►

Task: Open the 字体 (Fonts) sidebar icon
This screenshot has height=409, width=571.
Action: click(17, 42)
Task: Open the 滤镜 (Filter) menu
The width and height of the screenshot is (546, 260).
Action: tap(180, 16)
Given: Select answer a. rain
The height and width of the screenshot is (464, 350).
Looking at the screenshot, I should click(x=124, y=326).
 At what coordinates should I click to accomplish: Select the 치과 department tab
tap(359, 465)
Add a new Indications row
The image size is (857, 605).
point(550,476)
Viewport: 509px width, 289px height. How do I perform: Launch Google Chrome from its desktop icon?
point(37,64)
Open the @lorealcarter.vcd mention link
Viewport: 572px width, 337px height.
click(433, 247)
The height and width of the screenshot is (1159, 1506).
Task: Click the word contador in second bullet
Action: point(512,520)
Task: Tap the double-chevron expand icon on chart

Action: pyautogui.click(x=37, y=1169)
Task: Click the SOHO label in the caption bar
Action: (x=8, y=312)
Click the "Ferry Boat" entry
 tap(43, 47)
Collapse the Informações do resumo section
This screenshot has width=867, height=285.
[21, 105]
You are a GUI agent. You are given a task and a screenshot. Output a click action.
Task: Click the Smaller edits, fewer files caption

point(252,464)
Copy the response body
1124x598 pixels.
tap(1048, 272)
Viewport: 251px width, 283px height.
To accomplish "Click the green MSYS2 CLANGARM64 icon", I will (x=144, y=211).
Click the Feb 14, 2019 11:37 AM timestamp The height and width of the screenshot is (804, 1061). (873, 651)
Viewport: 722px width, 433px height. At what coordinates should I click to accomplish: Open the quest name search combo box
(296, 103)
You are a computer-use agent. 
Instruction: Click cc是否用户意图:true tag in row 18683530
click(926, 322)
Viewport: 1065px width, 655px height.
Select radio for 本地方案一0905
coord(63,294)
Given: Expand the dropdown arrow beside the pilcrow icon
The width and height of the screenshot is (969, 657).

◄

*GIVEN REQUEST:*
Could you render every line of the material above as a numbered list, leaving out the blank lines?

*WRITTEN RESPONSE:*
1. Task: Open the 字体 (Fonts) sidebar icon
2. This screenshot has height=409, width=571.
3. Action: click(17, 42)
4. Task: Open the 滤镜 (Filter) menu
5. The width and height of the screenshot is (546, 260).
6. Action: tap(180, 16)
7. Given: Select answer a. rain
8. The height and width of the screenshot is (464, 350).
9. Looking at the screenshot, I should click(x=124, y=326).
10.  At what coordinates should I click to accomplish: Select the 치과 department tab
11. tap(359, 465)
12. Add a new Indications row
13. The image size is (857, 605).
14. point(550,476)
15. Viewport: 509px width, 289px height. How do I perform: Launch Google Chrome from its desktop icon?
16. point(37,64)
17. Open the @lorealcarter.vcd mention link
18. Viewport: 572px width, 337px height.
19. click(433, 247)
20. The height and width of the screenshot is (1159, 1506).
21. Task: Click the word contador in second bullet
22. Action: point(512,520)
23. Task: Tap the double-chevron expand icon on chart
24. Action: pyautogui.click(x=37, y=1169)
25. Task: Click the SOHO label in the caption bar
26. Action: (x=8, y=312)
27. Click the "Ferry Boat" entry
28.  tap(43, 47)
29. Collapse the Informações do resumo section
30. This screenshot has width=867, height=285.
31. [21, 105]
32. You are a GUI agent. You are given a task and a screenshot. Output a click action.
33. Task: Click the Smaller edits, fewer files caption
34. point(252,464)
35. Copy the response body
36. 1124x598 pixels.
37. tap(1048, 272)
38. Viewport: 251px width, 283px height.
39. To accomplish "Click the green MSYS2 CLANGARM64 icon", I will (x=144, y=211).
40. Click the Feb 14, 2019 11:37 AM timestamp The height and width of the screenshot is (804, 1061). (873, 651)
41. Viewport: 722px width, 433px height. At what coordinates should I click to accomplish: Open the quest name search combo box
42. (296, 103)
43. You are a computer-use agent. 
44. Instruction: Click cc是否用户意图:true tag in row 18683530
45. click(926, 322)
46. Viewport: 1065px width, 655px height.
47. Select radio for 本地方案一0905
48. coord(63,294)
49. Given: Expand the dropdown arrow beside the pilcrow icon
50. The width and height of the screenshot is (969, 657).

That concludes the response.